++++ Records shown

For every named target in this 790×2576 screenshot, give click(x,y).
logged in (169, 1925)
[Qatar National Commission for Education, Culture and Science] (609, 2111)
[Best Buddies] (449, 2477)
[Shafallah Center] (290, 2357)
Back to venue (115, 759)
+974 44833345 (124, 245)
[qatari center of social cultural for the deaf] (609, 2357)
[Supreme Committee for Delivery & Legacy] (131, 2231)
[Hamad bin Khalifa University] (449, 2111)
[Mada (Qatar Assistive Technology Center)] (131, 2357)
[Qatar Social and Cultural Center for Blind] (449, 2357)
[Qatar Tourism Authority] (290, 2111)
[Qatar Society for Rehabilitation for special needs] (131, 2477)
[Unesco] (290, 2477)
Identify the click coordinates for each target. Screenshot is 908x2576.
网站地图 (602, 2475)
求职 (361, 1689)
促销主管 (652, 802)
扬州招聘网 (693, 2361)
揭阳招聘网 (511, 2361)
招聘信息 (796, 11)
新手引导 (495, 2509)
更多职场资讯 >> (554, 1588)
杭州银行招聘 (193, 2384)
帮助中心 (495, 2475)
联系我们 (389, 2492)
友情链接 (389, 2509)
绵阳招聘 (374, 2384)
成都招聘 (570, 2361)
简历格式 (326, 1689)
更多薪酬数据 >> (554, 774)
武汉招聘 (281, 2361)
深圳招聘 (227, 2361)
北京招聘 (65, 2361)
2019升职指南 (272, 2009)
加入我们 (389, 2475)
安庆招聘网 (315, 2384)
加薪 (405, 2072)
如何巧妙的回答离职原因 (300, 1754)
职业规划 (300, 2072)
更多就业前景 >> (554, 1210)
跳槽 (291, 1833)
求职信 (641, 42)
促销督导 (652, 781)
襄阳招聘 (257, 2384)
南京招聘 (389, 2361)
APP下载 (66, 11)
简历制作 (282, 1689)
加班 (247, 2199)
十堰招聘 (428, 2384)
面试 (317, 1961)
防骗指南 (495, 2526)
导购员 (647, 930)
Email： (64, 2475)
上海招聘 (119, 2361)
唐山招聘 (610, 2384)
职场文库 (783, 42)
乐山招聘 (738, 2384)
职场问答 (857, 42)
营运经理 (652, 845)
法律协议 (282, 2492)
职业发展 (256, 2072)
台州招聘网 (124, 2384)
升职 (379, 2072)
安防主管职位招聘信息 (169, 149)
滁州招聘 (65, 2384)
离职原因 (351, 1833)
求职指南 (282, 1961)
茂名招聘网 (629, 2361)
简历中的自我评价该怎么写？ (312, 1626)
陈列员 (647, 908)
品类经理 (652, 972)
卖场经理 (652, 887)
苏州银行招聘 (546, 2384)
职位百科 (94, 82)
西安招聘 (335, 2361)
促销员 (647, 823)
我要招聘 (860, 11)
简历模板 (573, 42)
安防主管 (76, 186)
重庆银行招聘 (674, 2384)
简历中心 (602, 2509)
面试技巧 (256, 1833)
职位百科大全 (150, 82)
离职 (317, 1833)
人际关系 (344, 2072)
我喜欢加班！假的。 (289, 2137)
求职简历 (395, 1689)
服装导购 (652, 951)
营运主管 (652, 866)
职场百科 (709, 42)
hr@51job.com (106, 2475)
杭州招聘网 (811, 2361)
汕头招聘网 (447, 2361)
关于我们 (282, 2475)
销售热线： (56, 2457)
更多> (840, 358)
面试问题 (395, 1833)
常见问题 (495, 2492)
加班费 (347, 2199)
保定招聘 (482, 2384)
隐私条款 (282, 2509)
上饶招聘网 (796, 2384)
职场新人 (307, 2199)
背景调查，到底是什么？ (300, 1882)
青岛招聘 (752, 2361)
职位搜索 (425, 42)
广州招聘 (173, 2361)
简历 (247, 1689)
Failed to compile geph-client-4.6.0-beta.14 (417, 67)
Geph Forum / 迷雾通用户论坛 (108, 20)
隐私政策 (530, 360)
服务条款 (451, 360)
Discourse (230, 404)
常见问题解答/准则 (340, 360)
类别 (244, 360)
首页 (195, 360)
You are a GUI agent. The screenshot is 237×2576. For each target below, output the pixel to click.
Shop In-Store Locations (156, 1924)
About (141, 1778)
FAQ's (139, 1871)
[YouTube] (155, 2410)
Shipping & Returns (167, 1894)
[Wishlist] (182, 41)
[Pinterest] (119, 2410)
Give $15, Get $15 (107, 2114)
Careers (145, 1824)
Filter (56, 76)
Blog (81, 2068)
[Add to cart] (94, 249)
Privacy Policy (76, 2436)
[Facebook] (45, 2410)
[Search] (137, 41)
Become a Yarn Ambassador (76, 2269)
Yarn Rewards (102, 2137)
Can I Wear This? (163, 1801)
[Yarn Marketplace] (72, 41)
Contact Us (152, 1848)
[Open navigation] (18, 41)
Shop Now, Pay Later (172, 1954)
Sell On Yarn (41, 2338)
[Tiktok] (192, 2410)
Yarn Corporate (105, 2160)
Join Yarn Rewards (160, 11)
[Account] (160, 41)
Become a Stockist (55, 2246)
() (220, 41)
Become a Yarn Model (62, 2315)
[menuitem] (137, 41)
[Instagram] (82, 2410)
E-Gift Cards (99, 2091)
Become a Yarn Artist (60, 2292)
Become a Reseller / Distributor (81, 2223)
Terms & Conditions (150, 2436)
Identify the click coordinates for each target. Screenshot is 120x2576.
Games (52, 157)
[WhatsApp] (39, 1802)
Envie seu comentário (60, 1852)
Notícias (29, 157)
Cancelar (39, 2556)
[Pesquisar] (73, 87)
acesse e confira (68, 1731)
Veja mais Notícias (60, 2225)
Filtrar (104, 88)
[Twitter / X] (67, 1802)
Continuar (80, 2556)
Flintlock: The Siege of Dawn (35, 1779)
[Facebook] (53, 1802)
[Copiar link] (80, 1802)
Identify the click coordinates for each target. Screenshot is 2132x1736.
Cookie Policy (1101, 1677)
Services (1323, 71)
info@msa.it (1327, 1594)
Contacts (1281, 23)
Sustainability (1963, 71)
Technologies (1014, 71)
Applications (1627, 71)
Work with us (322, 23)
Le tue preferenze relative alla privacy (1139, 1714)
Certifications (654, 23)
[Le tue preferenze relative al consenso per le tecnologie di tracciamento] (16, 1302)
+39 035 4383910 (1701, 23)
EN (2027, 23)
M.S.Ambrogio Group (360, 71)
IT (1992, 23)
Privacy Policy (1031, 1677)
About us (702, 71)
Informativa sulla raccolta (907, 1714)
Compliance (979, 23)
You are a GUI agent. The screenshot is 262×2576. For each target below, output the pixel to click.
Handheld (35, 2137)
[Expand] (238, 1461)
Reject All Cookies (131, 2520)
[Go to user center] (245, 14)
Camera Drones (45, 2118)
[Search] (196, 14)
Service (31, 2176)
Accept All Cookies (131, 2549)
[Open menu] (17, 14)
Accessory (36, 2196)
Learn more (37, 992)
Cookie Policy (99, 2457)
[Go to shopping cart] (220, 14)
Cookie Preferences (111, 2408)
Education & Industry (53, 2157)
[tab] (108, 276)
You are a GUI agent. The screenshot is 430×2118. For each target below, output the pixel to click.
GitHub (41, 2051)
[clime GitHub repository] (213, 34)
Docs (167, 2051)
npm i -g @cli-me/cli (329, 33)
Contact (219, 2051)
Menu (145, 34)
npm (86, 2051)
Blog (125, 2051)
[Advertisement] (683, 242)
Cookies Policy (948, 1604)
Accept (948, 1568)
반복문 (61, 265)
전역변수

++++++++

= What you need to do =
The response must be an exact reproduction of all the entries.

= Written response =
For every named target in this 790×2576 screenshot, give click(x,y).
logged in (169, 1925)
[Qatar National Commission for Education, Culture and Science] (609, 2111)
[Best Buddies] (449, 2477)
[Shafallah Center] (290, 2357)
Back to venue (115, 759)
+974 44833345 (124, 245)
[qatari center of social cultural for the deaf] (609, 2357)
[Supreme Committee for Delivery & Legacy] (131, 2231)
[Hamad bin Khalifa University] (449, 2111)
[Mada (Qatar Assistive Technology Center)] (131, 2357)
[Qatar Social and Cultural Center for Blind] (449, 2357)
[Qatar Tourism Authority] (290, 2111)
[Qatar Society for Rehabilitation for special needs] (131, 2477)
[Unesco] (290, 2477)
Identify the click coordinates for each target. Screenshot is 908x2576.
网站地图 (602, 2475)
求职 (361, 1689)
促销主管 (652, 802)
扬州招聘网 (693, 2361)
揭阳招聘网 (511, 2361)
招聘信息 (796, 11)
新手引导 (495, 2509)
更多职场资讯 >> (554, 1588)
杭州银行招聘 (193, 2384)
帮助中心 (495, 2475)
联系我们 (389, 2492)
友情链接 (389, 2509)
绵阳招聘 (374, 2384)
成都招聘 (570, 2361)
简历格式 (326, 1689)
更多薪酬数据 >> (554, 774)
武汉招聘 (281, 2361)
深圳招聘 (227, 2361)
北京招聘 (65, 2361)
2019升职指南 (272, 2009)
加入我们 (389, 2475)
安庆招聘网 (315, 2384)
加薪 (405, 2072)
如何巧妙的回答离职原因 (300, 1754)
职业规划 (300, 2072)
更多就业前景 >> (554, 1210)
跳槽 (291, 1833)
求职信 (641, 42)
促销督导 (652, 781)
襄阳招聘 (257, 2384)
南京招聘 (389, 2361)
APP下载 (66, 11)
简历制作 (282, 1689)
加班 (247, 2199)
十堰招聘 (428, 2384)
面试 (317, 1961)
防骗指南 (495, 2526)
导购员 (647, 930)
Email： (64, 2475)
上海招聘 (119, 2361)
唐山招聘 (610, 2384)
职场文库 (783, 42)
乐山招聘 (738, 2384)
职场问答 (857, 42)
营运经理 (652, 845)
法律协议 (282, 2492)
职业发展 (256, 2072)
台州招聘网 (124, 2384)
升职 (379, 2072)
安防主管职位招聘信息 (169, 149)
滁州招聘 (65, 2384)
离职原因 (351, 1833)
求职指南 (282, 1961)
茂名招聘网 (629, 2361)
简历中的自我评价该怎么写？ (312, 1626)
陈列员 (647, 908)
品类经理 (652, 972)
卖场经理 (652, 887)
苏州银行招聘 (546, 2384)
职位百科 (94, 82)
西安招聘 (335, 2361)
促销员 (647, 823)
我要招聘 (860, 11)
简历模板 (573, 42)
安防主管 (76, 186)
重庆银行招聘 (674, 2384)
简历中心 (602, 2509)
面试技巧 (256, 1833)
职位百科大全 (150, 82)
离职 (317, 1833)
人际关系 (344, 2072)
我喜欢加班！假的。 (289, 2137)
求职简历 (395, 1689)
服装导购 (652, 951)
营运主管 (652, 866)
职场百科 (709, 42)
hr@51job.com (106, 2475)
杭州招聘网 (811, 2361)
汕头招聘网 (447, 2361)
关于我们 (282, 2475)
销售热线： (56, 2457)
更多> (840, 358)
面试问题 (395, 1833)
常见问题 (495, 2492)
加班费 (347, 2199)
保定招聘 (482, 2384)
隐私条款 (282, 2509)
上饶招聘网 (796, 2384)
职场新人 (307, 2199)
背景调查，到底是什么？ (300, 1882)
青岛招聘 (752, 2361)
职位搜索 (425, 42)
广州招聘 (173, 2361)
简历 (247, 1689)
Failed to compile geph-client-4.6.0-beta.14 (417, 67)
Geph Forum / 迷雾通用户论坛 (108, 20)
隐私政策 (530, 360)
服务条款 (451, 360)
Discourse (230, 404)
常见问题解答/准则 (340, 360)
类别 (244, 360)
首页 (195, 360)
You are a GUI agent. The screenshot is 237×2576. For each target below, output the pixel to click.
Shop In-Store Locations (156, 1924)
About (141, 1778)
FAQ's (139, 1871)
[YouTube] (155, 2410)
Shipping & Returns (167, 1894)
[Wishlist] (182, 41)
[Pinterest] (119, 2410)
Give $15, Get $15 (107, 2114)
Careers (145, 1824)
Filter (56, 76)
Blog (81, 2068)
[Add to cart] (94, 249)
Privacy Policy (76, 2436)
[Facebook] (45, 2410)
[Search] (137, 41)
Become a Yarn Ambassador (76, 2269)
Yarn Rewards (102, 2137)
Can I Wear This? (163, 1801)
[Yarn Marketplace] (72, 41)
Contact Us (152, 1848)
[Open navigation] (18, 41)
Shop Now, Pay Later (172, 1954)
Sell On Yarn (41, 2338)
[Tiktok] (192, 2410)
Yarn Corporate (105, 2160)
Join Yarn Rewards (160, 11)
[Account] (160, 41)
Become a Stockist (55, 2246)
() (220, 41)
Become a Yarn Model (62, 2315)
[menuitem] (137, 41)
[Instagram] (82, 2410)
E-Gift Cards (99, 2091)
Become a Yarn Artist (60, 2292)
Become a Reseller / Distributor (81, 2223)
Terms & Conditions (150, 2436)
Identify the click coordinates for each target. Screenshot is 120x2576.
Games (52, 157)
[WhatsApp] (39, 1802)
Envie seu comentário (60, 1852)
Notícias (29, 157)
Cancelar (39, 2556)
[Pesquisar] (73, 87)
acesse e confira (68, 1731)
Veja mais Notícias (60, 2225)
Filtrar (104, 88)
[Twitter / X] (67, 1802)
Continuar (80, 2556)
Flintlock: The Siege of Dawn (35, 1779)
[Facebook] (53, 1802)
[Copiar link] (80, 1802)
Identify the click coordinates for each target. Screenshot is 2132x1736.
Cookie Policy (1101, 1677)
Services (1323, 71)
info@msa.it (1327, 1594)
Contacts (1281, 23)
Sustainability (1963, 71)
Technologies (1014, 71)
Applications (1627, 71)
Work with us (322, 23)
Le tue preferenze relative alla privacy (1139, 1714)
Certifications (654, 23)
[Le tue preferenze relative al consenso per le tecnologie di tracciamento] (16, 1302)
+39 035 4383910 (1701, 23)
EN (2027, 23)
M.S.Ambrogio Group (360, 71)
IT (1992, 23)
Privacy Policy (1031, 1677)
About us (702, 71)
Informativa sulla raccolta (907, 1714)
Compliance (979, 23)
You are a GUI agent. The screenshot is 262×2576. For each target below, output the pixel to click.
Handheld (35, 2137)
[Expand] (238, 1461)
Reject All Cookies (131, 2520)
[Go to user center] (245, 14)
Camera Drones (45, 2118)
[Search] (196, 14)
Service (31, 2176)
Accept All Cookies (131, 2549)
[Open menu] (17, 14)
Accessory (36, 2196)
Learn more (37, 992)
Cookie Policy (99, 2457)
[Go to shopping cart] (220, 14)
Cookie Preferences (111, 2408)
Education & Industry (53, 2157)
[tab] (108, 276)
You are a GUI agent. The screenshot is 430×2118. For each target below, output the pixel to click.
GitHub (41, 2051)
[clime GitHub repository] (213, 34)
Docs (167, 2051)
npm i -g @cli-me/cli (329, 33)
Contact (219, 2051)
Menu (145, 34)
npm (86, 2051)
Blog (125, 2051)
[Advertisement] (683, 242)
Cookies Policy (948, 1604)
Accept (948, 1568)
반복문 (61, 265)
전역변수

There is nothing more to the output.